Engagé dans la police nationale le 5 janvier 1987, M Y X a immédiatement souscrit une garantie complémentaire santé auprès de la SMPPN, devenue MUTUELLE INTERIALE. Le 11 juin 2002, il a adhéré à la garantie perte de salaires, à effet du 1er juin 2002.
Il a été placé en longue maladie à compter du 12 septembre 2006 puis en retraite d’office en juin 2007. Concomitamment, il a fait part à la mutuelle de ses difficultés financières et a accepté, le 5 octobre 2007, sa radiation du régime mutualiste, à effet du 1er août 2007.

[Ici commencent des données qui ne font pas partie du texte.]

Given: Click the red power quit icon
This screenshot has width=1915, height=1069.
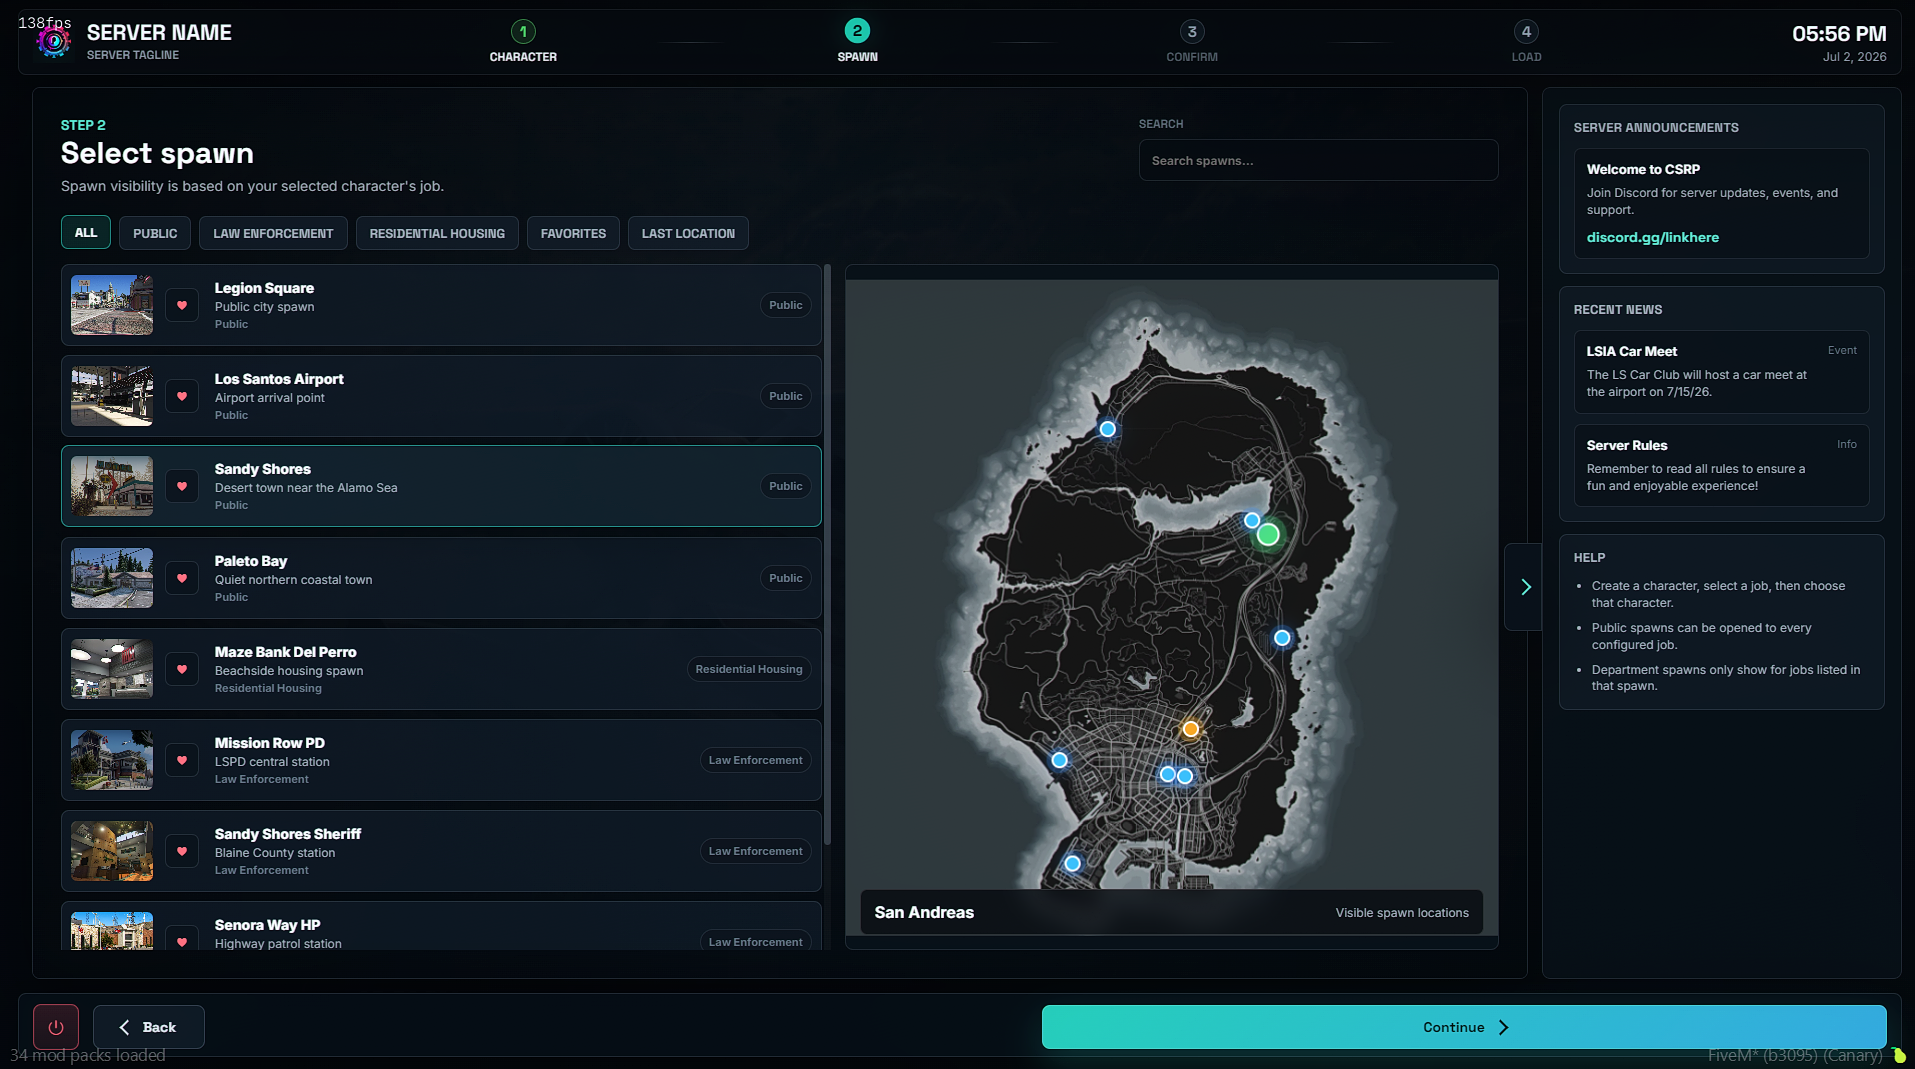Looking at the screenshot, I should pyautogui.click(x=56, y=1027).
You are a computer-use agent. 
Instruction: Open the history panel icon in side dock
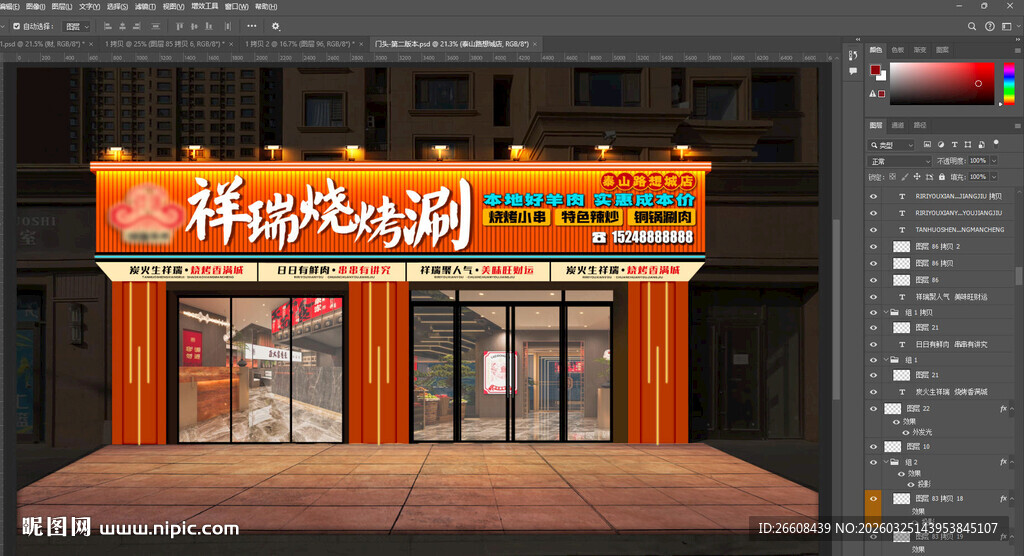pos(853,53)
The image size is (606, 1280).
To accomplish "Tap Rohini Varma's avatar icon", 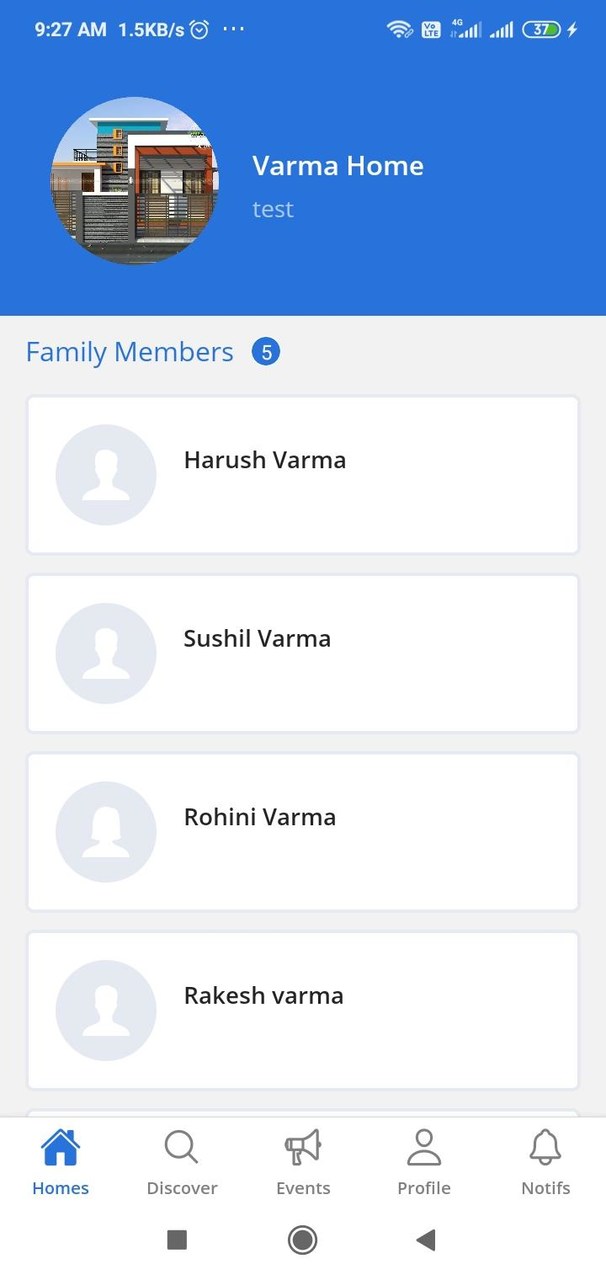I will [x=106, y=832].
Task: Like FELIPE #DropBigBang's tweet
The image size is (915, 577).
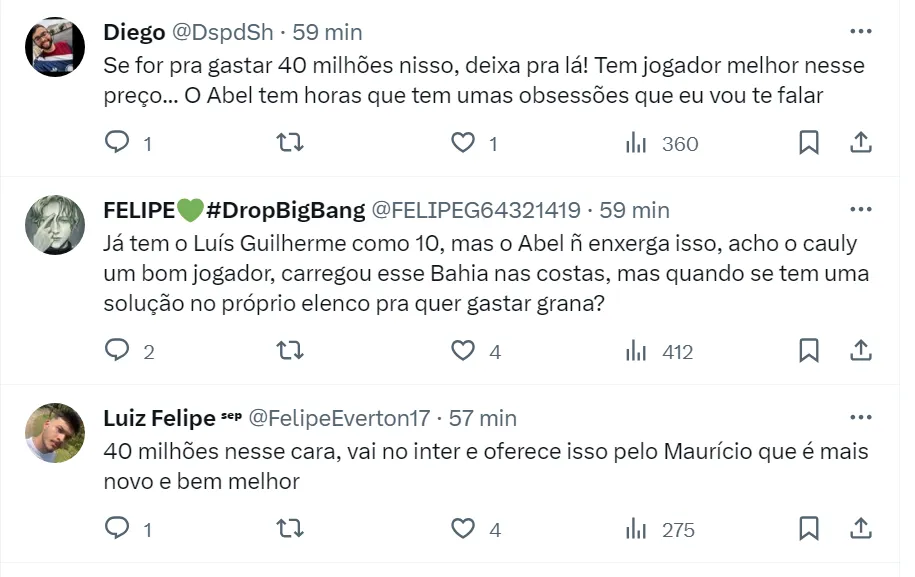Action: [462, 351]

M Y X a, en vain, tenté de mobiliser la garantie perte de salaire pour la période du 24 décembre 2007 au 31 mars 2008 en raison de son placement en congé de maladie, la MUTUELLE INTERIALE l’avisant par courrier du 14 mars 2008, qu’elle ne pouvait pas l’indemniser dans la mesure où il était radié depuis le 1er août 2007.
M Y X a ensuite engagé plusieurs procédures. Il a obtenu, la condamnation, sous astreinte, de la mutuelle à lui adresser les conditions générales et particulières de la police perte de salaire (jugement du tribunal d’instance de Pantin du 19 juin 2011) puis s’est désisté de sa demande en liquidation de la dite astreinte (jugement du juge de l’exécution du 1er décembre 2011) ayant obtenu de la mutuelle le document sollicité ainsi que le paiement d’une somme de 1800€. Enfin, il a saisi le tribunal d’instance de Pantin d’une demande de dommages et intérêts en réparation du préjudice consécutif à la remise tardive de la police d’assurance, dont il a été débouté par jugement du 25 janvier 2012, au motif que son préjudice avait été réparé par la somme versée spontanément par la mutuelle.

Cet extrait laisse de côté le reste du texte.